Sikap ghuluw pada kebanyakan orang-orang Nashrani ialah berlebihan pada Isa 'alaihis salam. Mereka mengangkat Isa dari kedudukannya sebagai seorang Nabi, hingga menjadikannya ilah selain Allah, adapun orang-orang Yahudi kebalikannya, mereka merendahkan Isa 'alaihis salam sampai menyatakan bahwa ia sebagai anak hasil hubungan yang tidak halal. Berkata Syaikhul Islam Ibnu Taimiyah, "Barangsiapa yang menyerupai Yahudi dan Nashrani dari ummat ini dalam hal berlebihan dalam agama dengan menambah-nambahi atau mengurang-ngurangi, maka telah serupa dengan mereka." Berlebihan dalam agama berarti berkeyakinan dengan sesuatu yang tidak berasal dari aqidah Islam, beribadah dengan sesuatu yang tidak pernah dicontohkan dan diajarkan oleh Nabi shallallahu 'alaihi wa sallam juga dalam hal bermuamalah serta yang lainnya.

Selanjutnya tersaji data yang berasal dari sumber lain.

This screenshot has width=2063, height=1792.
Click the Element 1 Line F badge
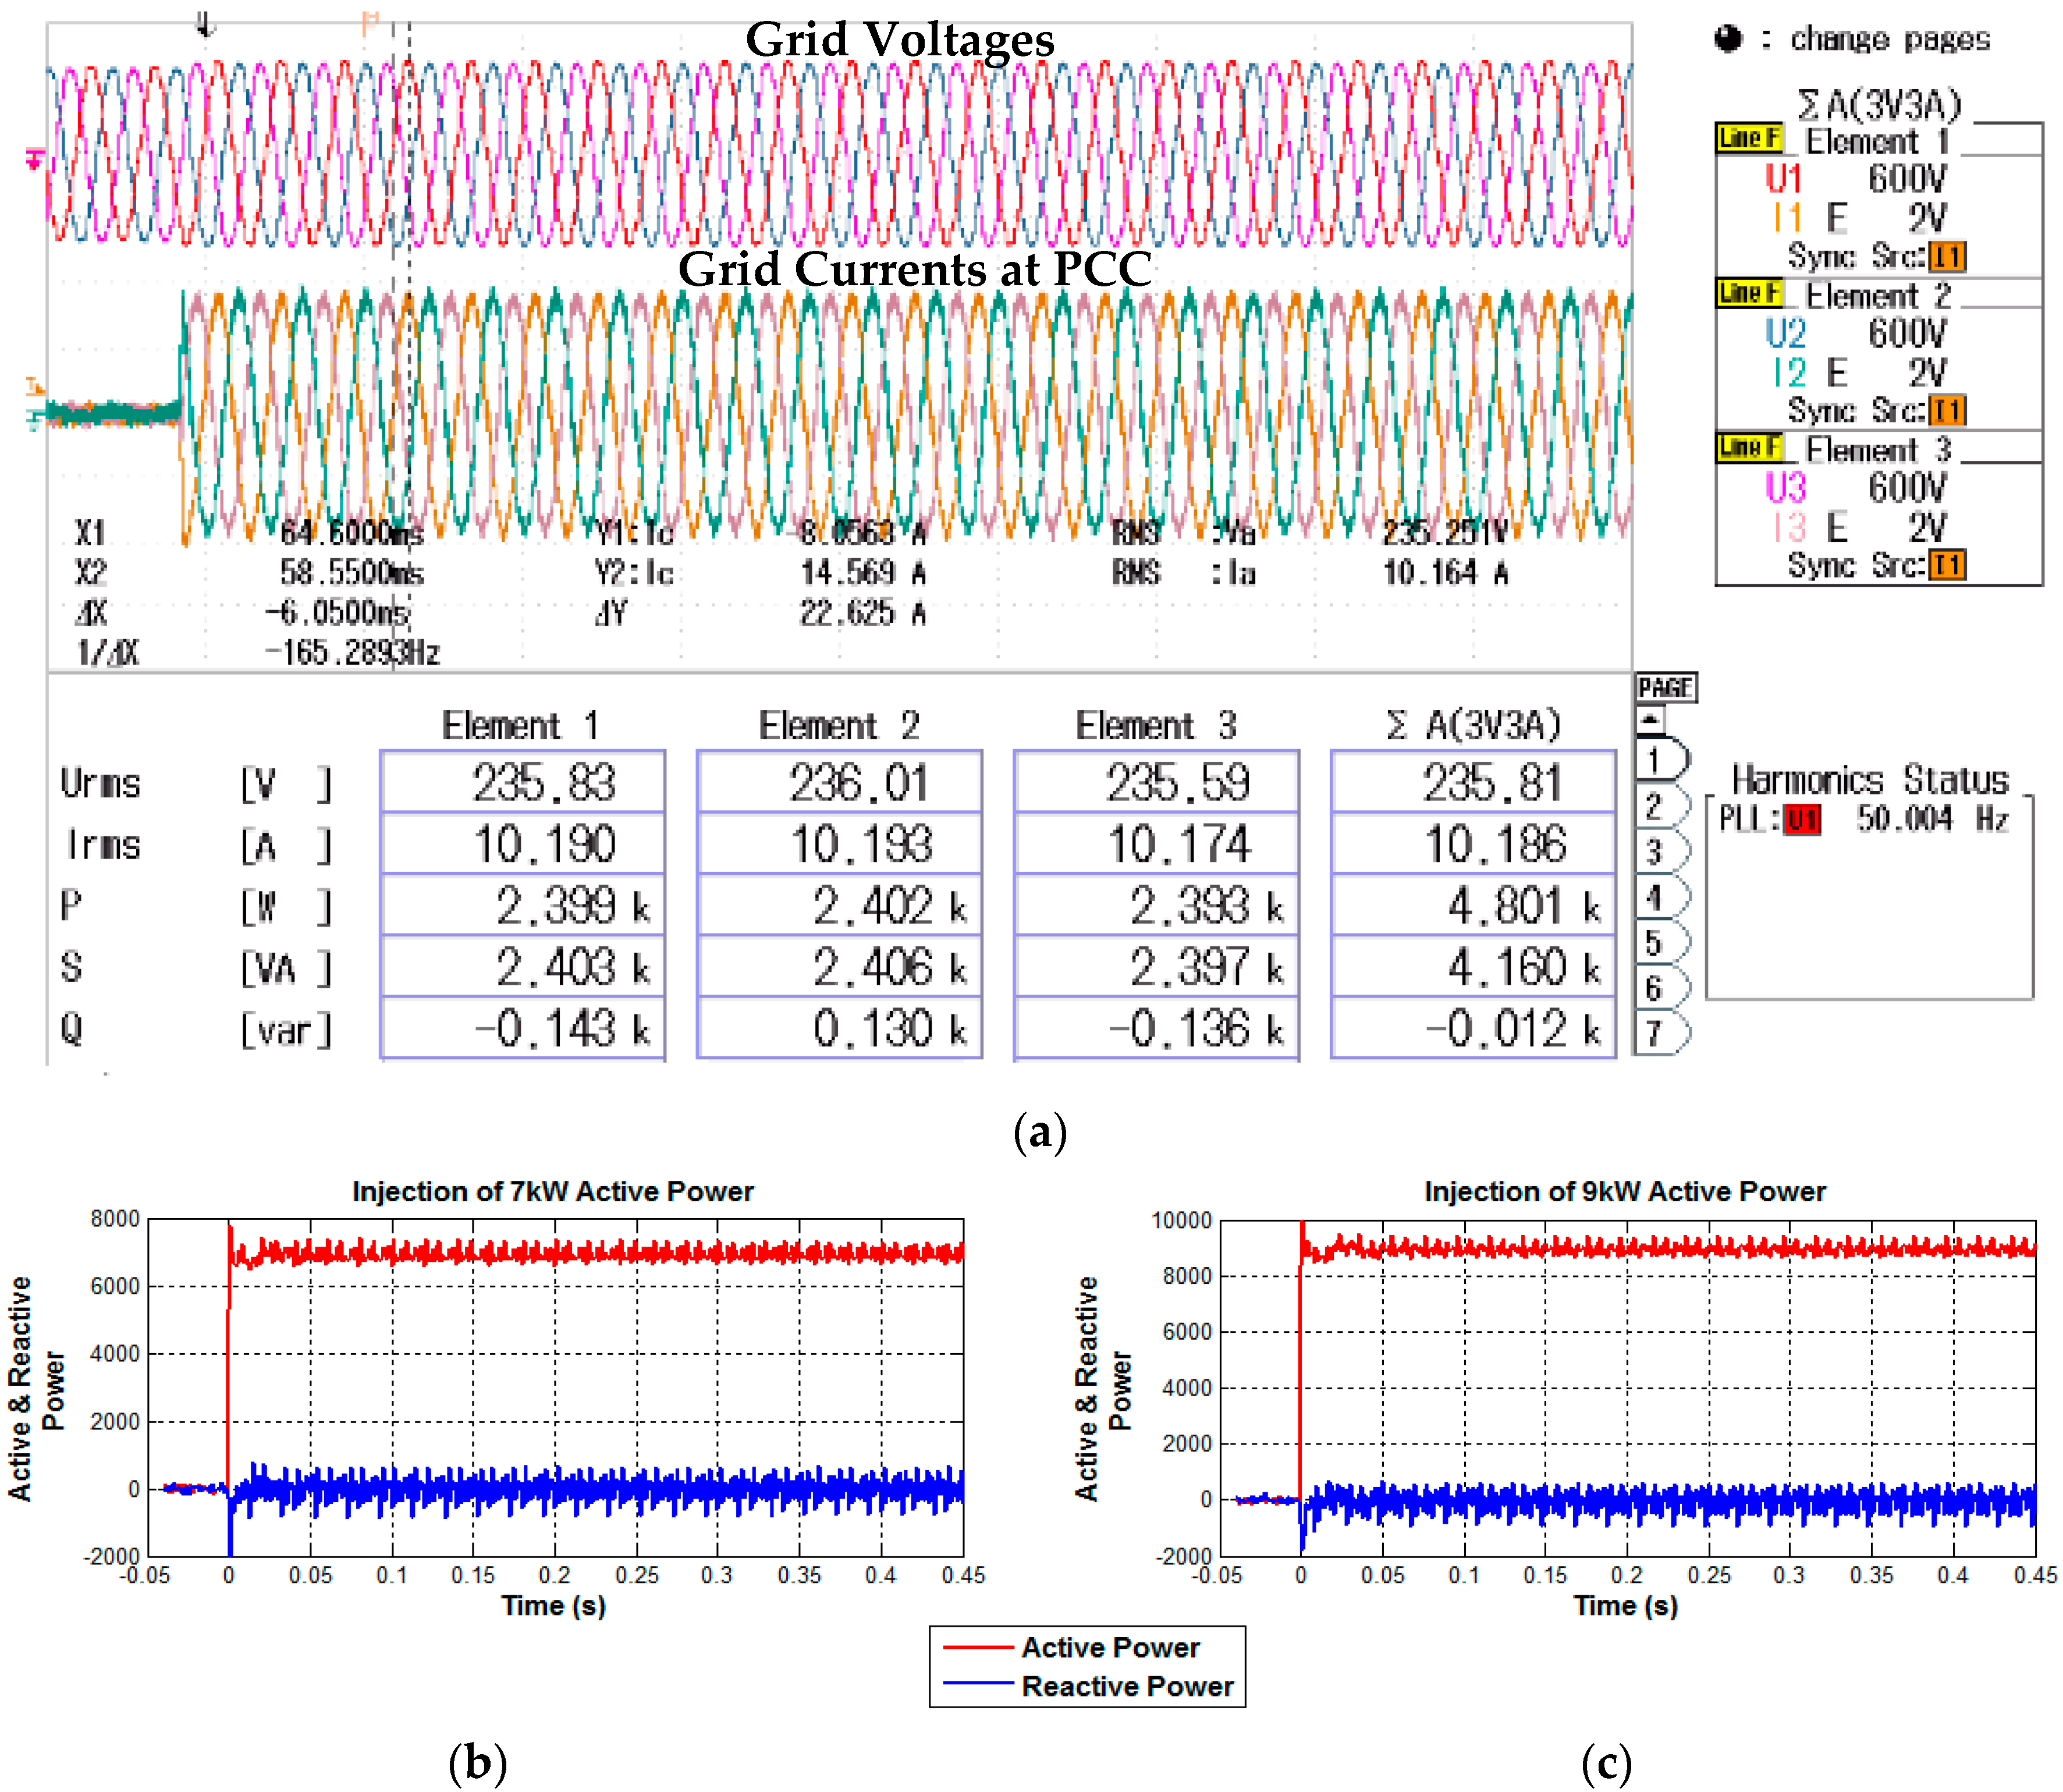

Tidaklah sikap ghuluw ini dilarang, melainkan karena akan menghancurkan para pelakunya, menghancurkan pondasi Islam. Rosulullah bersabda, "Jauhilah oleh kalian al ghuluw, sesungguhnya yang telah membinasakan orang-orang sebelum kalian adalah al ghuluw." (HR Ahmad, Nasaa'i, Ibnu Majah, dan lainnya dari sahabat Ibnu Abbas radhiyallahu 'anhu).

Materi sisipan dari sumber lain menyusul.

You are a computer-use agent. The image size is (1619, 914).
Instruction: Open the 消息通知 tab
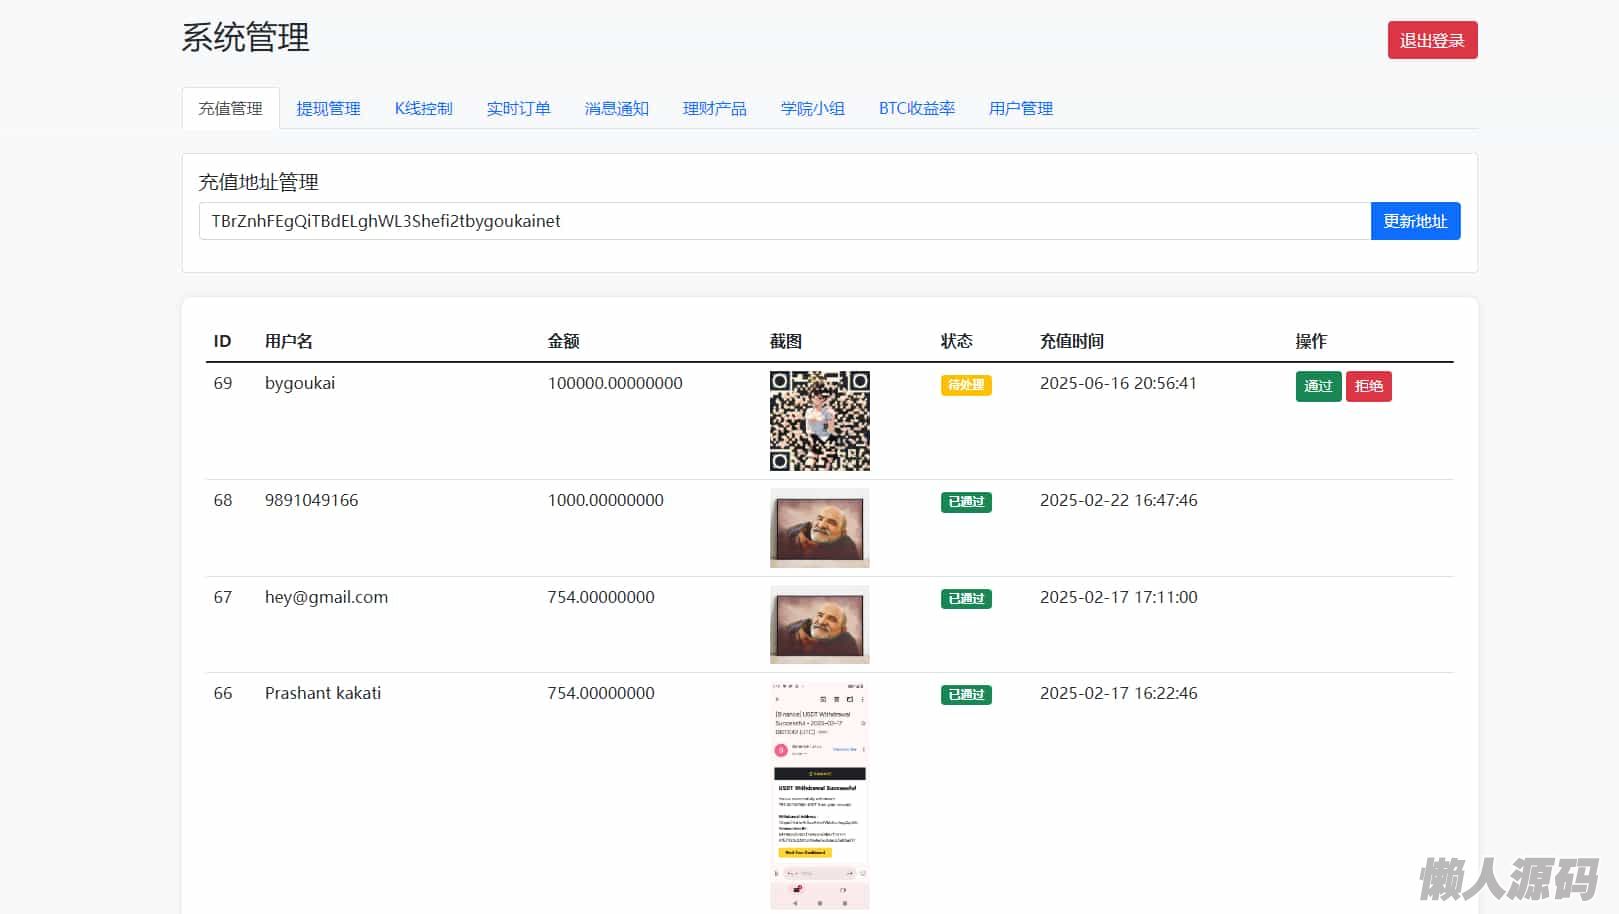(616, 108)
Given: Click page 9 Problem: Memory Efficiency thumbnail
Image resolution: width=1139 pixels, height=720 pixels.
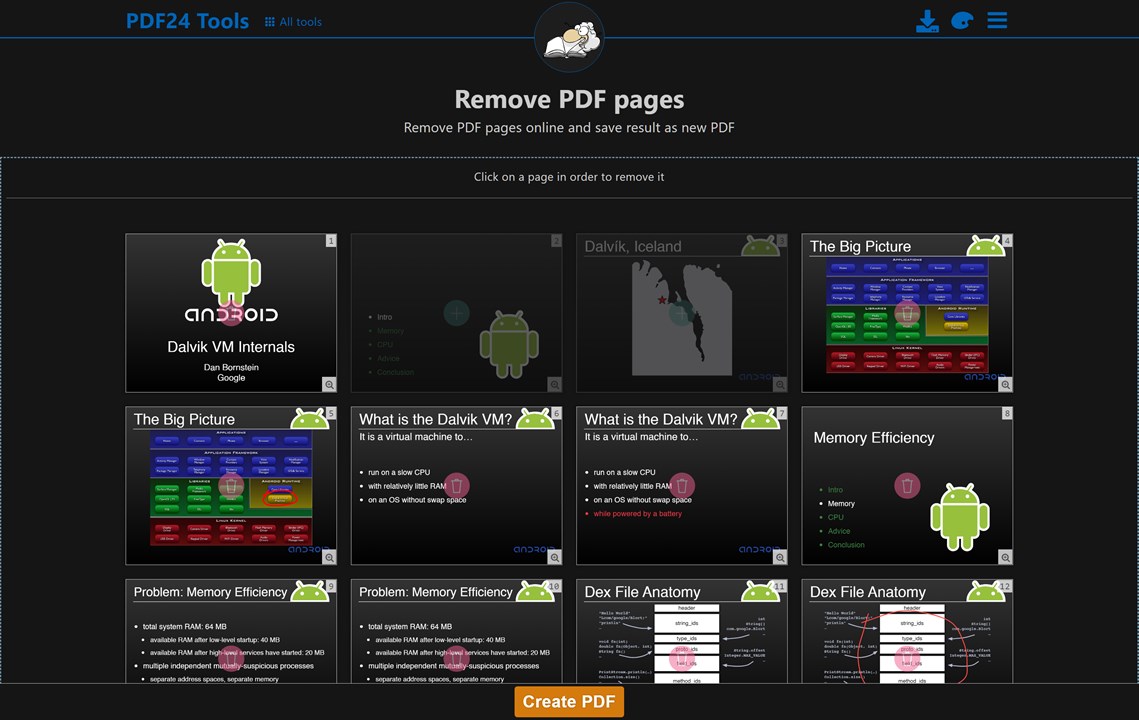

Seluruh manusia di setiap waktu dan tempat dalam kebutuhannya yang sangat terhadap aqidah yang benar, kejelasan manhaj yang dilaluinya, membersihkan dari aqidah-aqidah yang rusak, ibadah-ibadah yang bathil, tidak sedikitpun mengurangi perintah dan larangan, tidak lari dari keduanya tidak pula menurutkan sekemauan hawa nafsunya.
Ditulis oleh Abu Hamzah Al Atsari.
Sumber: Buletin Al Wala` Wal Bara` Edisi ke-29 Tahun ke-1 / 04 Juli 2003 M / 04 Jumadil Ula 1424 H.